Sunday, October 3, 2010

Realtionship- Healing

Unfortunately,I married too young at 19 years old. By age 24, my husband left. Since then, I focused on raising my wonderful son who is now 19 years old. I dated here & there, but nothing serious.

It's truly not till you are in a serious relationship that God can show you something about your self. As girl friend told me that a long time ago, but I only remember her words it now.

4.5 years ago,I met my *him*. Things were great,but we also had issues . Actually. He struggled with communication & commitment issues mainly from rotten thinking that it was impossible to balance both a career & a relationship. We parted for a while, and recently reunited.

What I didn't notice was that I had issues too (SMILE).
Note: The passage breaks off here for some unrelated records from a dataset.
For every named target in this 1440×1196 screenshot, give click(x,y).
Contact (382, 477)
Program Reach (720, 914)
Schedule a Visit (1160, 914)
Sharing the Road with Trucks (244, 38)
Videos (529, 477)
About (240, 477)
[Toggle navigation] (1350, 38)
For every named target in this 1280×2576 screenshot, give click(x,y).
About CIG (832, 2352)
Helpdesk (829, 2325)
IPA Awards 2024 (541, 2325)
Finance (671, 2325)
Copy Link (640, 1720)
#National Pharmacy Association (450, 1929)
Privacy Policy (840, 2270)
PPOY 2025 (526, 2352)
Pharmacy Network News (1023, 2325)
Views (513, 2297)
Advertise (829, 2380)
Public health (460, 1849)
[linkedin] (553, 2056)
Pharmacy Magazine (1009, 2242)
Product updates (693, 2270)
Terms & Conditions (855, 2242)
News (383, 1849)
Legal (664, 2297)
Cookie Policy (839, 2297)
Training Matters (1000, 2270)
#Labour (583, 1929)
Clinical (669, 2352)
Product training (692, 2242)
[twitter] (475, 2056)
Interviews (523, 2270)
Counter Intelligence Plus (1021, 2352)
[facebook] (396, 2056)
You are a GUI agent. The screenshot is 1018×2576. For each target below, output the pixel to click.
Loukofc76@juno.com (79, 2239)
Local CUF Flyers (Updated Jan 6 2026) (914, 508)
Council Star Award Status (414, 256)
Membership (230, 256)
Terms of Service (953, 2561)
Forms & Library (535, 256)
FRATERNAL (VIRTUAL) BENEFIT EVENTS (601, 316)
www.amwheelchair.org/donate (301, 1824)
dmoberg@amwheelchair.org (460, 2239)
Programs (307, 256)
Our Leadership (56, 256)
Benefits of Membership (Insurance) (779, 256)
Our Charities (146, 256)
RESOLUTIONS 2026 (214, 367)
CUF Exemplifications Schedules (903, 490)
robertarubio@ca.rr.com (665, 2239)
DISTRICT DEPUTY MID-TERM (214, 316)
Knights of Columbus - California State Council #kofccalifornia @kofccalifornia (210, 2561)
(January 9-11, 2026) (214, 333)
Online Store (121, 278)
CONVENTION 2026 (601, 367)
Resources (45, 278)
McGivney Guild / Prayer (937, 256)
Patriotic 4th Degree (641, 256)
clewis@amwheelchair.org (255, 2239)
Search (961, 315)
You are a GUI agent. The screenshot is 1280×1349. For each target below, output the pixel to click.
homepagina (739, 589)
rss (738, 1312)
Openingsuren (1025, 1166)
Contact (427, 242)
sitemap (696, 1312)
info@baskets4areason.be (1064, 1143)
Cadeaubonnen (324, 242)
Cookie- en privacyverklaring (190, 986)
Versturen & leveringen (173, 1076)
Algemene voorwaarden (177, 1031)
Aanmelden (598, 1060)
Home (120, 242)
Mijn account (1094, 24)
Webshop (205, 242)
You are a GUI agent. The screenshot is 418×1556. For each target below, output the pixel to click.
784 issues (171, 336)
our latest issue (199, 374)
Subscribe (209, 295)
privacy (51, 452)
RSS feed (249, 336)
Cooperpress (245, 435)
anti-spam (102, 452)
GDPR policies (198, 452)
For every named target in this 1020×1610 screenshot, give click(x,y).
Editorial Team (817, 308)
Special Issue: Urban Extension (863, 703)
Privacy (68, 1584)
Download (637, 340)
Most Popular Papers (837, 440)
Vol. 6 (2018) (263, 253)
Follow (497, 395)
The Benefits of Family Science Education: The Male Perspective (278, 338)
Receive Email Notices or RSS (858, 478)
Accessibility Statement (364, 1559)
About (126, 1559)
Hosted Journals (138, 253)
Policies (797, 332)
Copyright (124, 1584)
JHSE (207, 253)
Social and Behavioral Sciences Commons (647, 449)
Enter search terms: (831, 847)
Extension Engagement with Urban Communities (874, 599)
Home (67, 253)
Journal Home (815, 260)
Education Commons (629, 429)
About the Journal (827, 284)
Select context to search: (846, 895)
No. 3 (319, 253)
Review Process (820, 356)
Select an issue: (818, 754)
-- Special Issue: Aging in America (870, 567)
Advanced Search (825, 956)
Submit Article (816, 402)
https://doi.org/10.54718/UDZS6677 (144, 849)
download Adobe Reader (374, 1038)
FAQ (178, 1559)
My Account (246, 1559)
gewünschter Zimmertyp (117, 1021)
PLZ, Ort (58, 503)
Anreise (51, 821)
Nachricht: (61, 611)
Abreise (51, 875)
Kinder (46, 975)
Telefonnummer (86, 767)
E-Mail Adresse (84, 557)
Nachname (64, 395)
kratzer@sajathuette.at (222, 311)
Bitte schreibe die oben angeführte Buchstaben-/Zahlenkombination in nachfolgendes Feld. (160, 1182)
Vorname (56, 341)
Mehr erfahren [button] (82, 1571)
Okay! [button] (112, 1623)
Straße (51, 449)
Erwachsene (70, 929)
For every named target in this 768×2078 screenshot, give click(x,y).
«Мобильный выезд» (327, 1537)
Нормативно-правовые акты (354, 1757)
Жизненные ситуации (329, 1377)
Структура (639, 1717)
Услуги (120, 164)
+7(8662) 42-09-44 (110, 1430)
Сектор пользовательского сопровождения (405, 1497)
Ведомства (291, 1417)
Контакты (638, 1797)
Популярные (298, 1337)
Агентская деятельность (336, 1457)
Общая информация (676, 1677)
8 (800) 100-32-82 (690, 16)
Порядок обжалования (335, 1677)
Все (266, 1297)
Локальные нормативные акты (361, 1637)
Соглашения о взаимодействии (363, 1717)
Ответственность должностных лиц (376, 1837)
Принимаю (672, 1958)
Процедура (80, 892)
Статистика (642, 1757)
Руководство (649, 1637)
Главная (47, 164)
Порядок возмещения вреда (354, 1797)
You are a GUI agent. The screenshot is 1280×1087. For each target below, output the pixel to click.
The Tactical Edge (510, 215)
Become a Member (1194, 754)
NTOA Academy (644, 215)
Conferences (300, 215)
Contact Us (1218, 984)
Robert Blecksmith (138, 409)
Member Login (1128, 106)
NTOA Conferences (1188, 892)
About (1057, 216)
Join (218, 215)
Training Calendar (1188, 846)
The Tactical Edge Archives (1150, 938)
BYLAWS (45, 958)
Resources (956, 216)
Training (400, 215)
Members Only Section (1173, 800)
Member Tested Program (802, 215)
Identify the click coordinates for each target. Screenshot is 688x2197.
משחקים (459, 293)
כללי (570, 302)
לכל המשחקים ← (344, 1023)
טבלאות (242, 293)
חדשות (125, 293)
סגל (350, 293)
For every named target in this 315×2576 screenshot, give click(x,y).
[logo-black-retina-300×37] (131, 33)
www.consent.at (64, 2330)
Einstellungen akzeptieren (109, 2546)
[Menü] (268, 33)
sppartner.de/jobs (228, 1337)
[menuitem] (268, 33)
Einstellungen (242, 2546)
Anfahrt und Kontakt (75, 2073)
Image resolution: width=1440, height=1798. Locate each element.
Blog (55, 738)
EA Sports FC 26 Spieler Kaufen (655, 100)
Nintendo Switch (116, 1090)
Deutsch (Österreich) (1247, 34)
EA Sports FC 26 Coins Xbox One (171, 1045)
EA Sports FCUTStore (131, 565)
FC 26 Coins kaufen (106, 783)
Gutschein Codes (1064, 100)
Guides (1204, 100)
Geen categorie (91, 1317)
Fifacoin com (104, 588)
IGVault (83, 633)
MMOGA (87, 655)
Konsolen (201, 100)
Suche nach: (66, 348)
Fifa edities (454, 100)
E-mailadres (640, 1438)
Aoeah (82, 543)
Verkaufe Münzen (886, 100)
And God showed me recently. I could never understand why this issue with my *him* bothered me so much during our break up period. Yes, communication is key & yes I deserved better. But, I always knew, it was deeper than that for me. Why did I act and it effects me as it did? Why this particular issue?

Recently , I shared with my *him* something I was going through. He immediately volunteered to help. Without thinking I made a grunt. He grunted back. Immediately, in my spirit I felt I hurt him.

Afterwards, God kept dealing with me. God explained to me that whoever the man t is in my life, God made him naturally to want & need to protect, take care of, & love the woman in his life. I have not let man do any of those things for me. I have been known to share with my girlfriends that I desire such, but in reality I don't let it happen. Healing is needed.

God further explained that growing up with an alcoholic father had a price. My father adores me. However, when dealing with my dad, I would never know what to expect. He had two personalities. On one hand, he was my loving father who is crazy about daddy's lil girl. On the other hand, he was also alcoholic that would share his heart with me one moment, only in the next moment rip you apart verbally. This cycle opened the door to make me second-guess another intentions & heart toward you.

Secondly, God said that my mother raise us girls to be independent. This is great. I have learned much from her awesome wisdom & strength. But, I rarely saw my mother ‘depend, relinquish, submit, etc “ to my father.

God is now teaching me to balance independence with openness to a man that loves me and desires to protect, care for, and provide for me. I am a good judge of character and heart and that I need to stop second-guessing others & myself. It’s unfair to the person on the other end and stops me from experience what God has for me fully. So, I’m humbly practicing this today.